Data Science Essentials: Statistics, Tools, and Techniques, July 11 to August 11, 2025
The Vancouver Summer Program (VSP) in Statistics and Data Science is a four-week, intensive and hands-on learning experience for international students. Students will learn about the best practices in field of statistics and data science in Canada, while also immersing in the Canadian society and culture through interactive classes and social activities. Students will have a chance to explore what it's like to study data science in Canada, with new friends from around the world. The University of British Columbia data science program consists of two intensive courses, each covering 39 hours of class time.
In this course, students will develop their statistical literacy and reasoning. They will also build a deeper understanding of data to make data-driven decisions. Through carefully designed lectures, practical exercises, assignments and a group project, participants will acquire a fundamental understanding of study design and data collection. This will empower the students to systematically organize their own analysis projects and collect representative data. The course learning objectives are: i). build basic data literacy and reasoning, ii). improve students ability to formulate data-driven problems, iii). design and properly apply statistical methodologies such as data visualizations, t-test, ANOVA, correlation and linear regression, iv). understand data trends, anomalies, and patterns, v). interpret results, and vi). develop written and oral communication skills to present data-driven insights. This course is ideal for students seeking to build a robust methodological foundation in data analysis and statistical reasoning, with applications in diverse fields to support evidence-based decision-making and data-driven insights. By the end of the course students will have completed a full data science project from conception, to understanding the study design, to conducting analysis and finally presenting their findings via oral and written presentation.

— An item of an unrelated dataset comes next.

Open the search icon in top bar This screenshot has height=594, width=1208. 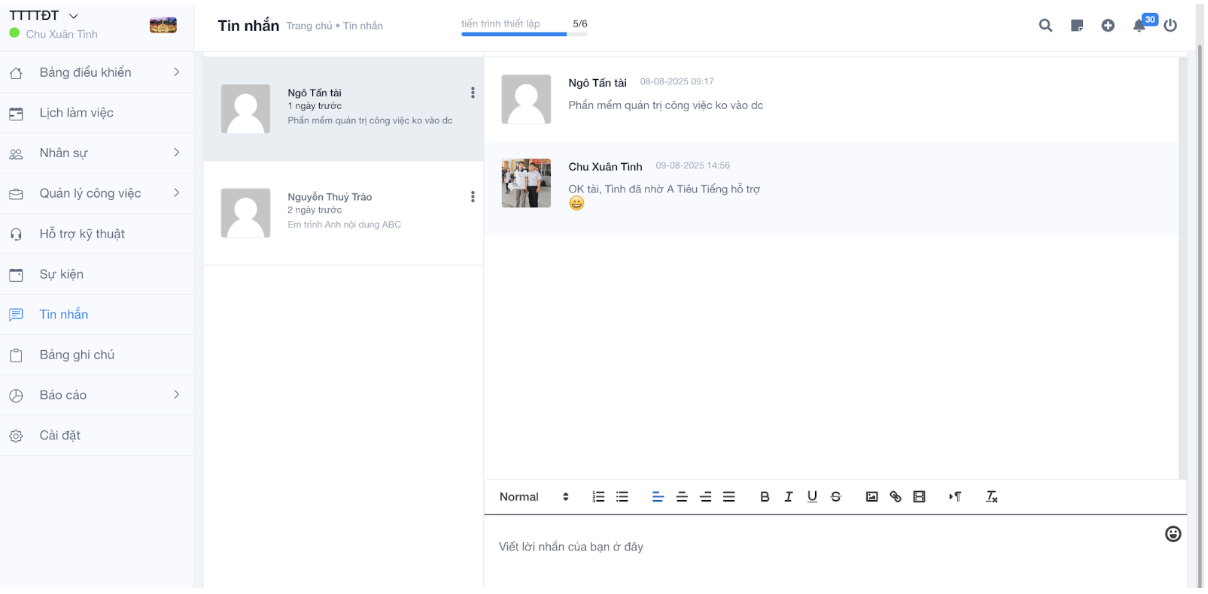(1045, 26)
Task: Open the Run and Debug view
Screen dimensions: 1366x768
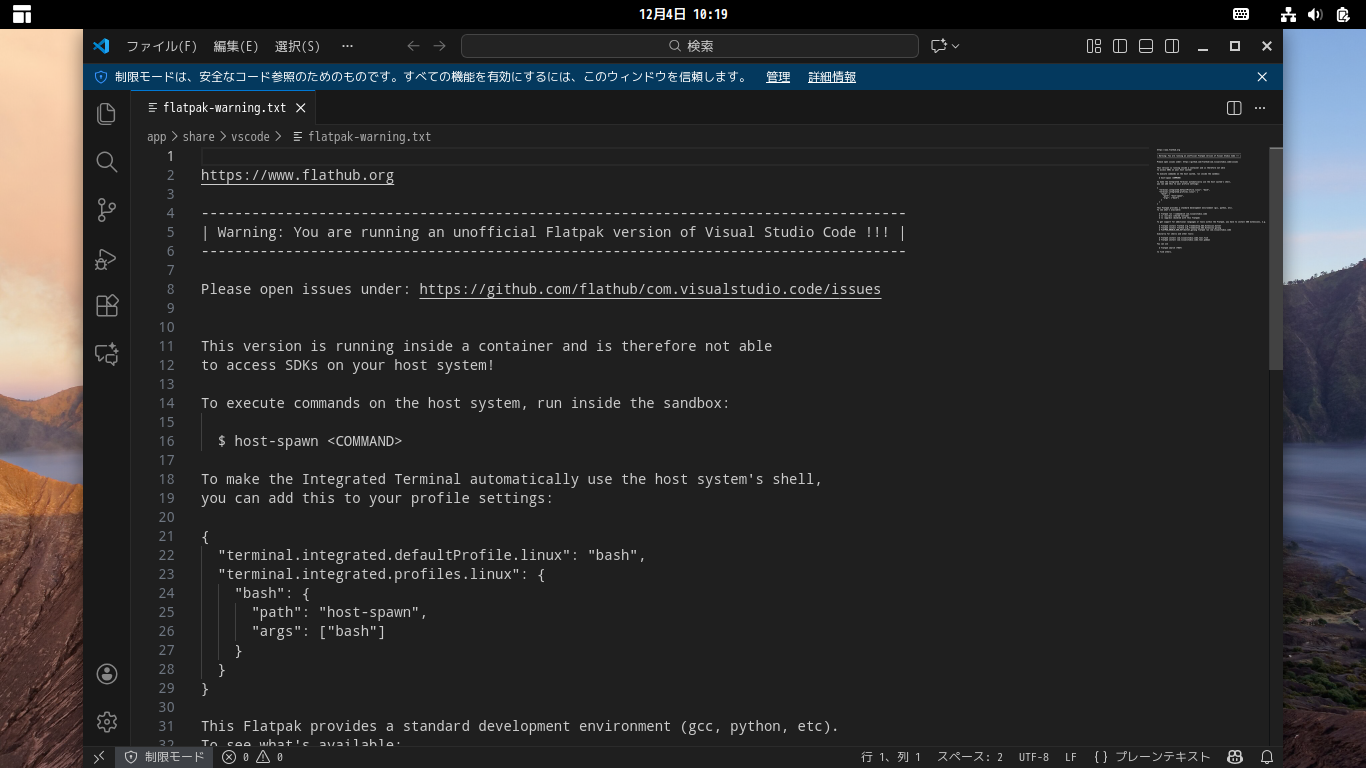Action: tap(107, 259)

In this course, students will gain practical skills to implement the best data science practices. Students will learn how to code effectively using the R programming language throughout this course (no previous R experience is expected from students). They will master data manipulation, figure creation, and the application of advanced statistical models to datasets. Students will also acquire strong cooperation and organization skills by immersing themselves in the world of reproducible research. By applying their command of statistical reasoning, visualization and analysis, students will be empowered to generate powerful data-driven storytelling in the course's final presentation. The main learning objectives of this course are: i). understand basic R essentials when coding, ii). master data manipulation and visualization, iii). develop reproducible data workflows, iv). acknowledge fundamental machine learning concepts and implement machine learning methods, and v). accurately assess the predictive performance of models. This course is ideal for students seeking to develop hands-on technical data science skills that will help them to implement appropriate data analyses and conduct collaborative research in the future.
While the program is intensive, students consistently leave with a sense of accomplishment and inspiration for the next step in their academic journeys.